Drucksache - 1258/5  

 
 
Betreff: Karl-August-Kiez lebenswert gestalten
Status:öffentlich  
 Ursprungaktuell
Initiator:Fraktion DIE LINKE 
Verfasser:Juckel/Schenker/Gronde-Brunner/Dieke 
Drucksache-Art:AntragAntrag
Beratungsfolge:
Bezirksverordnetenversammlung Beratung
22.08.2019 
34. Öffentliche Sitzung der Bezirksverordnetenversammlung Charlottenburg-Wilmersdorf von Berlin      
Ausschuss für Bürgerdienste, Wirtschafts- und Ordnungsangelegenheiten Beratung
Ausschuss für Verkehr und Tiefbau Beratung
Bezirksverordnetenversammlung Beratung

Sachverhalt
Anlagen:
Antrag

Die BVV möge beschließen:

 

Das Bezirksamt wird aufgefordert, das Gebiet um den Karl-August-Platz verkehrlich so umzugestalten, dass der „Raserverkehr“ sowie die in der Gesamtheit chaotischen Zustände für alle Verkehrsteilnehmer*innen beendet werden und die Lebensqualität im Kiez wieder zunimmt.

Die Pläne zur Umgestaltung sollen im Rahmen von Workshops gemeinsam mit den Anwohner*innen sowie der sich neu gegründeten Bürgerinitiative „Karl-August-Kiez“ erarbeitet werden.

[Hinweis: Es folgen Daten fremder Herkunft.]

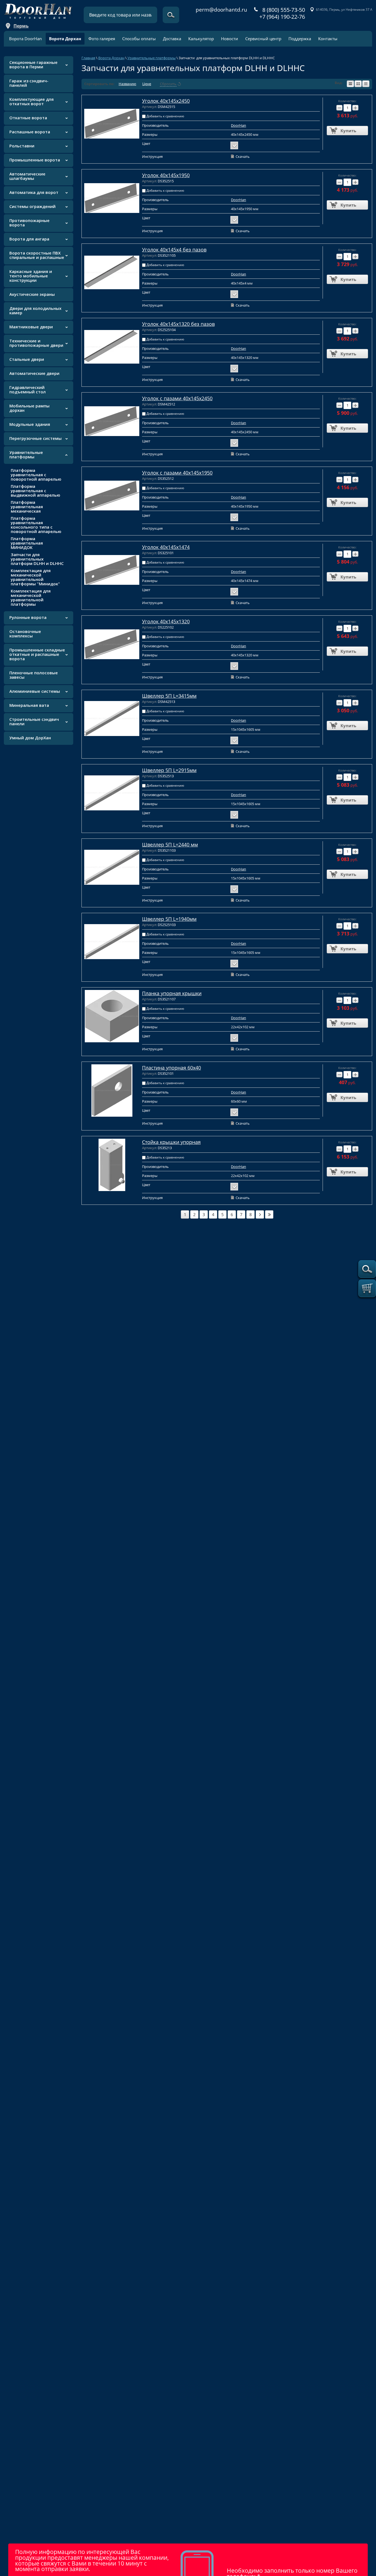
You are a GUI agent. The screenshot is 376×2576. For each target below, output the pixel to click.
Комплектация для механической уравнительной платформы (31, 597)
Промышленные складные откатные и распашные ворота (37, 654)
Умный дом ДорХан (30, 737)
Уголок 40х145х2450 (166, 101)
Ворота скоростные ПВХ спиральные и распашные (36, 255)
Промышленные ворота (34, 160)
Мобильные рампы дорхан (29, 408)
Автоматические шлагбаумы (27, 176)
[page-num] (260, 1214)
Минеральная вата (29, 705)
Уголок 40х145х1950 (166, 175)
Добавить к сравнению (165, 116)
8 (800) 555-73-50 (283, 10)
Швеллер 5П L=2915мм (169, 770)
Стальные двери (26, 359)
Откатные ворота (28, 117)
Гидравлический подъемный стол (27, 389)
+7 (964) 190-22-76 (282, 17)
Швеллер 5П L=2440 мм (170, 844)
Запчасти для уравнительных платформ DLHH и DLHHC (37, 559)
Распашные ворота (29, 131)
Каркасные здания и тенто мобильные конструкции (30, 276)
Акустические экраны (32, 294)
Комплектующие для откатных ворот (31, 101)
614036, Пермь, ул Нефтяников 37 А (344, 9)
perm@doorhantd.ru (221, 9)
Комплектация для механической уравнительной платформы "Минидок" (35, 577)
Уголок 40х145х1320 (166, 621)
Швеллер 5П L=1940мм (169, 919)
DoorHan (238, 125)
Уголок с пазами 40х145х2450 (177, 398)
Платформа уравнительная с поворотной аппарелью (36, 474)
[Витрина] (358, 83)
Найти (171, 15)
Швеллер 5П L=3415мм (169, 695)
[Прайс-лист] (365, 83)
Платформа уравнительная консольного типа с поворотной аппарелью (36, 524)
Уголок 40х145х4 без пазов (174, 249)
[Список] (350, 83)
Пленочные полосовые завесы (33, 675)
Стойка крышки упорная (171, 1142)
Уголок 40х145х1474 (166, 547)
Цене (146, 84)
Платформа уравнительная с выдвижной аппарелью (35, 490)
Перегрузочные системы (35, 438)
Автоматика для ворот (33, 192)
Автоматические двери (34, 373)
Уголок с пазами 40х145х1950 (177, 472)
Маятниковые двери (31, 326)
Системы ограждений (32, 206)
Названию (127, 84)
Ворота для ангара (29, 239)
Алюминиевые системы (34, 691)
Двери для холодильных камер (35, 310)
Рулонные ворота (28, 617)
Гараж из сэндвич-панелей (28, 83)
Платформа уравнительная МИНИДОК (27, 543)
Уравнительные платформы (26, 454)
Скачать (243, 156)
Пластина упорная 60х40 (171, 1067)
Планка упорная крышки (171, 993)
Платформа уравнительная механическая (27, 506)
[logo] (38, 10)
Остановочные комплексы (25, 633)
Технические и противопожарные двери (36, 343)
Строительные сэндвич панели (34, 721)
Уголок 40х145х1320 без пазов (178, 324)
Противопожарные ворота (29, 223)
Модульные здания (29, 424)
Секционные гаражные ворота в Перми (33, 64)
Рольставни (21, 145)
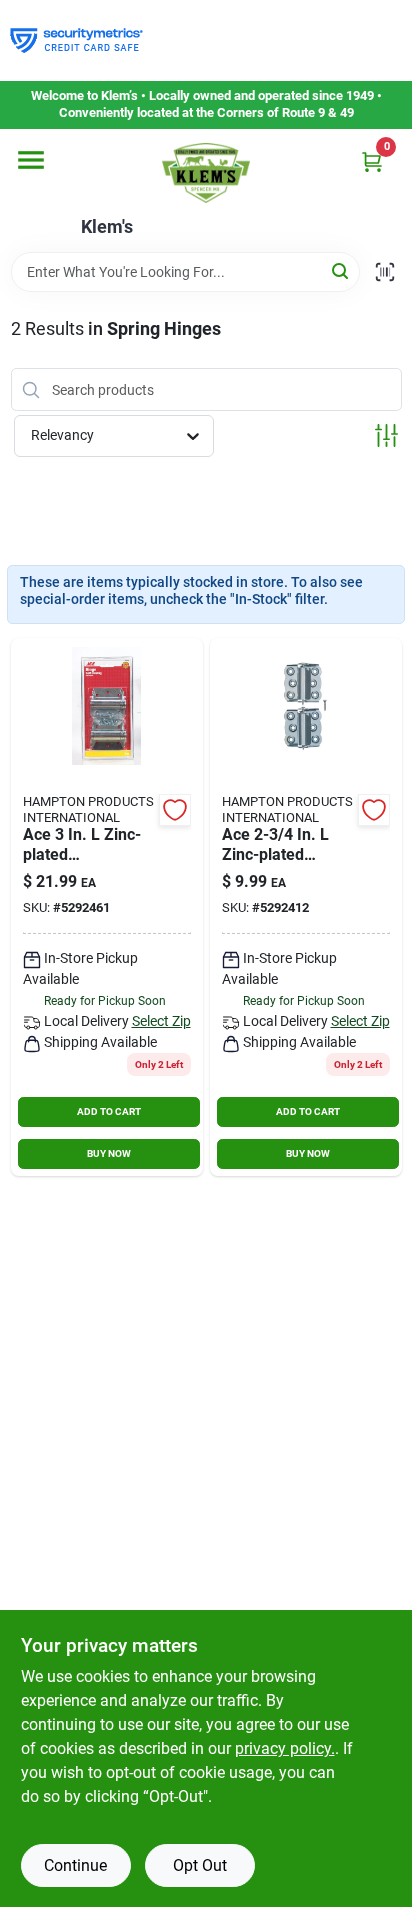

Das Bezirksamt wird beauftragt, in einem ersten Schritt folgende Maßnahmen zu ergreifen:

  • Krumme Straße als Durchgangsstraße sperren
  • Einbau von Bodenschwellen bei allen Einfahrten in die verkehrsberuhigte Zone
  • Stellplätze in Abschnitten der Schiller-, Goethe- und Pestalozzistraße als Anwohner*innenstellplätze ausweisen
  • Vervollständigung der verkehrsberuhigten Zone, sodass die Verkehrsberuhigung einheitlich ist statt eines unübersichtlichen Wechsels zwischen 30iger und verkehrsberuhigter Zone
  • Parkraumbewirtschaftung den Öffnungszeiten des Einzelhandels anpassen

 

Des Weiteren wird das Bezirksamt aufgefordert zu prüfen, inwieweit eine dauerhafte und kostengünstige Nutzung der vorhandenen Parkhäuser durch die Anwohner*innen ermöglicht werden kann.

 

Der BVV ist bis zum 31.10.2019 zu berichten.

 

 

 

Begründung:

Das Gebiet um den Karl-August-Platz wird begrenzt durch die Bismarck- und Kantstraße sowie die Kaiser-Friedrich- und Leibnizstraße.

 

Erst im letzten Monat ereignete sich ein schwerer Unfall mit Todesfolge in der Krummen Straße/Schillerstraße, innerhalb von zwei Jahren bereits der zweite im Karl-August-Kiez. Auf Grund der sich in diesem Gebiet befindenden Fußgängerzone der Wilmersdorfer Straße mit Einkaufsmöglichkeiten sowie dem wöchentlich stattfindenden Markt auf dem Karl-August-Platz herrscht ein hohes Aufkommen an Kfz-Verkehr. Fahrradfahrer*innen sehen sich insbesondere auf Grund dieses hohen Aufkommens und der Nicht-Einhaltung der Geschwindigkeitsbegrenzung dazu gezwungen, auf Gehwege auszuweichen, was wiederum die Fußgänger*innen gefährdet.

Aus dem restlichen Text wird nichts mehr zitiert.